It was only a couple weeks ago that several Republican senators threw cold water on the urge to pass more stimulus spending by saying it might trigger inflation, but that was obviously not the path we're on and, in fact, it isn't.
Republican senators will have to come up with more plausible reasons to oppose more stimulus as consumer prices just posted their largest decline on record.
From CNBC:
Consumer prices in April took their biggest drop in history going back to at least 1957 as the economy reeled from restrictions imposed to control the coronavirus.
The Bureau of Labor Statistics reported Tuesday that the CPI excluding food and energy prices slumped 0.4%, the steepest monthly drop since records have been kept.
While the decline in prices was broad-based, the biggest swoons in the “core” part of the index came in apparel and transportation services, which dropped 4.7% apiece. Commodities not including food and energy fell 0.7% and medical care services prices were off 0.5%.
Used cars saw a 0.4% decline amid a slide in auto sales.
Big drops within the categories were car and truck rentals (-16.6%), airline fares (-15.2%) and men’s suits (-11.3%).
I'm not an economist but I expect this is just the beginning of deflation as unemployment will almost certainly surge to 20 percent or higher this month. Fewer people working means fewer paychecks and lower consumer demand. And consumer demand won't be what it was anytime soon.

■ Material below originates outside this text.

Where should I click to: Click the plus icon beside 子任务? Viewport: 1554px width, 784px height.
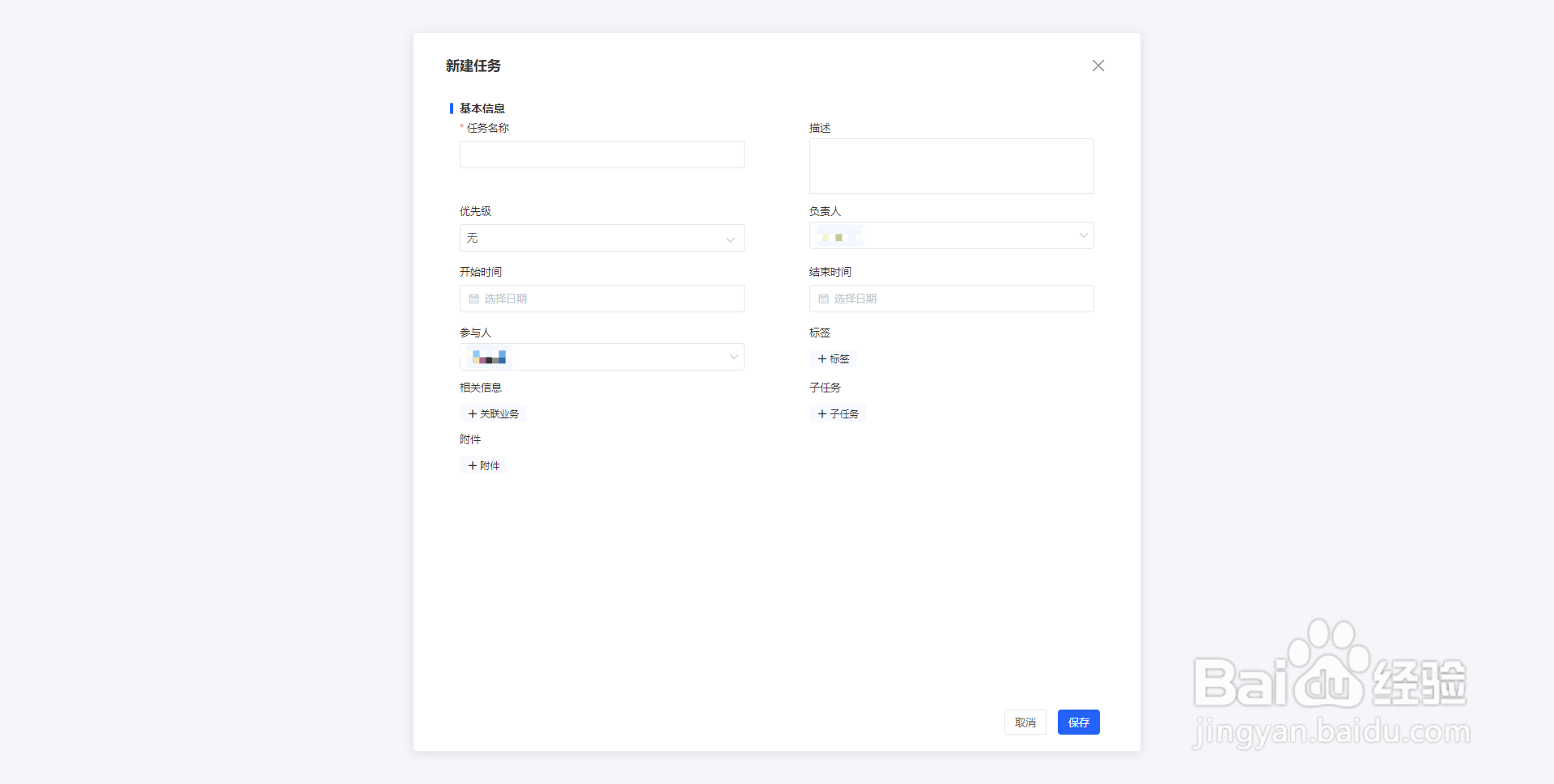tap(822, 413)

Congressional Republicans have warned that inflation is the reason we shouldn't pass more stimulus; why we shouldn't send Americans more stimulus checks, but that may be the only thing that can stop record deflation.
If Trump and GOP want everyone to go shopping again so badly, they should be at the front of the line demanding more stimulus checks. But they aren't because -- I don't know -- I guess they believe most Americans have just as much savings and disposable or passive income as they do, but we don't.
Just sell your second or third home, right?
If Senate Majority Leader Mitch McConnell and the Trump White House block an aid package for cities and states, this report will look relatively tame as municipalities go bankrupt. Government spending is the only thing keeping the economy on life support and Republicans are not just opposing more spending. Their opposition means steep budget cuts and bankruptcies. It means free-falling municipal bonds and shuttered fire departments.